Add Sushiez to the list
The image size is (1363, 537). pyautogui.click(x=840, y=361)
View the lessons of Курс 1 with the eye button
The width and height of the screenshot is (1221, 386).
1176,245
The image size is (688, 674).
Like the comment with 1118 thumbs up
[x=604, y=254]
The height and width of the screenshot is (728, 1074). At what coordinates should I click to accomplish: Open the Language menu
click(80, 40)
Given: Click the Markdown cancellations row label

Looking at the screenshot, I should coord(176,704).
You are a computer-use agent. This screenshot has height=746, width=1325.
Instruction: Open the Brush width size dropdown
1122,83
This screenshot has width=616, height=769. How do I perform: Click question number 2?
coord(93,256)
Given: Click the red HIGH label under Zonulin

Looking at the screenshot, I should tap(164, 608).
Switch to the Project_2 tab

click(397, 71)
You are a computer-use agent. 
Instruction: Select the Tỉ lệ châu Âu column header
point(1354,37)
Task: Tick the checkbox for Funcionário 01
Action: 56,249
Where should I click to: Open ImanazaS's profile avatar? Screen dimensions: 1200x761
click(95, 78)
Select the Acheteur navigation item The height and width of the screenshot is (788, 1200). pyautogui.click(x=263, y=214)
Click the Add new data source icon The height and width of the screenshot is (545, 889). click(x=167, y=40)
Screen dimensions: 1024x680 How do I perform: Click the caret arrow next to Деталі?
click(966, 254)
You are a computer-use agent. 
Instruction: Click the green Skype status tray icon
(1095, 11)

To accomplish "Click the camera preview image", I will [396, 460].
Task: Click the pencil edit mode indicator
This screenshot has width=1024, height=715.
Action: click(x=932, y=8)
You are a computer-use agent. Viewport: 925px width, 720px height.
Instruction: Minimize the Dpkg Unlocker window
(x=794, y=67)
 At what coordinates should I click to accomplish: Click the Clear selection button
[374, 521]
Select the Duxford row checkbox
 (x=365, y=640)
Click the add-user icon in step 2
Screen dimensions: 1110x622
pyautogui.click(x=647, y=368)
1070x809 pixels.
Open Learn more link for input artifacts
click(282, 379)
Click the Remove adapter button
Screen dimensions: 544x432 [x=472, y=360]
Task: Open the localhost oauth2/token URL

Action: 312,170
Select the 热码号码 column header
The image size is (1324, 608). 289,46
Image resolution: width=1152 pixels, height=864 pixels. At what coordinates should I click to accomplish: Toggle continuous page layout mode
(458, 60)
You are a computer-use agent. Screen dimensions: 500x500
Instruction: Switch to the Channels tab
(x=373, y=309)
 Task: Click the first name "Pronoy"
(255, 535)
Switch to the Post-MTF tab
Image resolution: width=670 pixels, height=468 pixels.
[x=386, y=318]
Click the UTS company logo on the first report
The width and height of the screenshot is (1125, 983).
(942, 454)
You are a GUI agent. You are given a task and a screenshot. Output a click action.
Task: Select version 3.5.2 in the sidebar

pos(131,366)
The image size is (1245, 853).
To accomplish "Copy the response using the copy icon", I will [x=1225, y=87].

- [About this task]: All of the records above are to be set down again exactly.

- [Response]:
Add Sushiez to the list
The image size is (1363, 537). pyautogui.click(x=840, y=361)
View the lessons of Курс 1 with the eye button
The width and height of the screenshot is (1221, 386).
1176,245
The image size is (688, 674).
Like the comment with 1118 thumbs up
[x=604, y=254]
The height and width of the screenshot is (728, 1074). At what coordinates should I click to accomplish: Open the Language menu
click(80, 40)
Given: Click the Markdown cancellations row label

Looking at the screenshot, I should coord(176,704).
You are a computer-use agent. This screenshot has height=746, width=1325.
Instruction: Open the Brush width size dropdown
1122,83
This screenshot has width=616, height=769. How do I perform: Click question number 2?
coord(93,256)
Given: Click the red HIGH label under Zonulin

Looking at the screenshot, I should tap(164, 608).
Switch to the Project_2 tab

click(397, 71)
You are a computer-use agent. 
Instruction: Select the Tỉ lệ châu Âu column header
point(1354,37)
Task: Tick the checkbox for Funcionário 01
Action: 56,249
Where should I click to: Open ImanazaS's profile avatar? Screen dimensions: 1200x761
click(95, 78)
Select the Acheteur navigation item The height and width of the screenshot is (788, 1200). pyautogui.click(x=263, y=214)
Click the Add new data source icon The height and width of the screenshot is (545, 889). click(x=167, y=40)
Screen dimensions: 1024x680 How do I perform: Click the caret arrow next to Деталі?
click(966, 254)
You are a computer-use agent. 
Instruction: Click the green Skype status tray icon
(1095, 11)

To accomplish "Click the camera preview image", I will [396, 460].
Task: Click the pencil edit mode indicator
This screenshot has width=1024, height=715.
Action: click(x=932, y=8)
You are a computer-use agent. Viewport: 925px width, 720px height.
Instruction: Minimize the Dpkg Unlocker window
(x=794, y=67)
 At what coordinates should I click to accomplish: Click the Clear selection button
[374, 521]
Select the Duxford row checkbox
 (x=365, y=640)
Click the add-user icon in step 2
Screen dimensions: 1110x622
pyautogui.click(x=647, y=368)
1070x809 pixels.
Open Learn more link for input artifacts
click(282, 379)
Click the Remove adapter button
Screen dimensions: 544x432 [x=472, y=360]
Task: Open the localhost oauth2/token URL

Action: 312,170
Select the 热码号码 column header
The image size is (1324, 608). 289,46
Image resolution: width=1152 pixels, height=864 pixels. At what coordinates should I click to accomplish: Toggle continuous page layout mode
(458, 60)
You are a computer-use agent. Screen dimensions: 500x500
Instruction: Switch to the Channels tab
(x=373, y=309)
 Task: Click the first name "Pronoy"
(255, 535)
Switch to the Post-MTF tab
Image resolution: width=670 pixels, height=468 pixels.
[x=386, y=318]
Click the UTS company logo on the first report
The width and height of the screenshot is (1125, 983).
(942, 454)
You are a GUI agent. You are given a task and a screenshot. Output a click action.
Task: Select version 3.5.2 in the sidebar

pos(131,366)
The image size is (1245, 853).
To accomplish "Copy the response using the copy icon", I will [x=1225, y=87].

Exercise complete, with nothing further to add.